Quelle que soit l’efficacité de la loi Création et internet pour endiguer le téléchargement illégal, ou la légitimité du message adressé par les ayants droit aux internautes par l’intermédiaire de cette nouvelle législation – tout créateur doit pouvoir prétendre à une rémunération équitable dès lors que ses œuvres sont mises à la disposition du public ou exploitées, la question d’une redéfinition radicale des modèles économiques de l’industrie musicale à l’heure d’internet reste entière.

Les conséquences de la rupture technologique liée à la révolution numérique et au développement d’Internet, John Perry Barlow, fondateur de l’Electronic Frontier Foundation et ancien parolier des légendaires Grateful Dead, les résumait déjà en des termes on ne peut plus clairs en 2003 :

L’énigme à résoudre est la suivante : si nos biens peuvent être reproduits à l’infini et distribués instantanément dans le monde entier sans le moindre coût, sans que nous en ayons connaissance, et sans même que nous en soyons dépossédés, comment pouvons-nous les protéger ? Comment allons-nous être rémunérés pour le travail de notre esprit? Et si nous ne pouvons être rémunérés, qu’est-ce qui va permettre de poursuivre la création et la distribution de ces biens ?

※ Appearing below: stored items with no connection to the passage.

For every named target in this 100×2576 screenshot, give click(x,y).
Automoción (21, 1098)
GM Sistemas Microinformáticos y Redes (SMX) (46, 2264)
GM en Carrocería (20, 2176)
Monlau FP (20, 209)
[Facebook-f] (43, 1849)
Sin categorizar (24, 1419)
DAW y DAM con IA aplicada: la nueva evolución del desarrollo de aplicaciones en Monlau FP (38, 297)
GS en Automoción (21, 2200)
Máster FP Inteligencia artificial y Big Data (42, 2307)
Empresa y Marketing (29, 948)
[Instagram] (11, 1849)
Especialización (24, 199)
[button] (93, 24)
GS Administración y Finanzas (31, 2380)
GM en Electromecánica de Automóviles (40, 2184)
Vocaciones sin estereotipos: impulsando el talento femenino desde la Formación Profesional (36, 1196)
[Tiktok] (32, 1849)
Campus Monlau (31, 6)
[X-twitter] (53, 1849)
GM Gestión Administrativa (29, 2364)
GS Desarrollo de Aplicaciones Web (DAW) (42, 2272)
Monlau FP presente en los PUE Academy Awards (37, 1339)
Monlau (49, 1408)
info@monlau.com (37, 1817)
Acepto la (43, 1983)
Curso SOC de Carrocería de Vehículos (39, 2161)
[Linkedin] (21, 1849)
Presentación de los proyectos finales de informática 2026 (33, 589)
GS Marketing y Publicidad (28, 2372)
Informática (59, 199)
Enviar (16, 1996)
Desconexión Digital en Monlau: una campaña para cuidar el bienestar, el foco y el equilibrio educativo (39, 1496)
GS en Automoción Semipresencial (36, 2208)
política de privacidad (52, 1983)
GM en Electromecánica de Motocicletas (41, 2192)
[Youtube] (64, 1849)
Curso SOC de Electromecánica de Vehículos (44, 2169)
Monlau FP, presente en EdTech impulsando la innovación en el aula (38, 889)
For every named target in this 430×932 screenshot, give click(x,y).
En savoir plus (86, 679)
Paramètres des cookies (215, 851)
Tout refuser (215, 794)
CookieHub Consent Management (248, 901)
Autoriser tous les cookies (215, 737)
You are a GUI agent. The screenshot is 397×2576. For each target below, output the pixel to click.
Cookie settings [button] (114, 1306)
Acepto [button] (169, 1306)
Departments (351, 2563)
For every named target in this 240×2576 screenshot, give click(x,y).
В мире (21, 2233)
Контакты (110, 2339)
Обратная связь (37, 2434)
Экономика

Le dispositif de riposte graduée mis en place par la loi Création et Internet tente d’apporter une réponse à ce dilemme, en essayant de limiter la manière dont les œuvres peuvent être reproduites et distribuées à l’infini sur Internet, sans l’autorisation de leurs auteurs. Mais ce dispositif souffre déjà de nombreuses failles avant même d’avoir été activé, et tout le monde en est bien conscient, y compris ses défenseurs les plus ardus.

Aux générations successives de réseaux peer-to-peer (P2P), de Napster à BitTorrent, succèdent désormais des systèmes d’échange plus privatifs – d’amis à amis ou friend-to-friend (F2F) -, comme le logiciel open source OneSwarm, qui fait appel à la cryptographie et préserve l’anonymat de ses utilisateurs.. « OneSwarm est capable de résister au monitoring systématique qui est devenu chose courante aujourd’hui sur les réseaux P2P publics », confirment ses créateurs, dont les travaux de recherche sont officiellement supportés par la National Science Foundation et l’Université de Washington aux États-Unis.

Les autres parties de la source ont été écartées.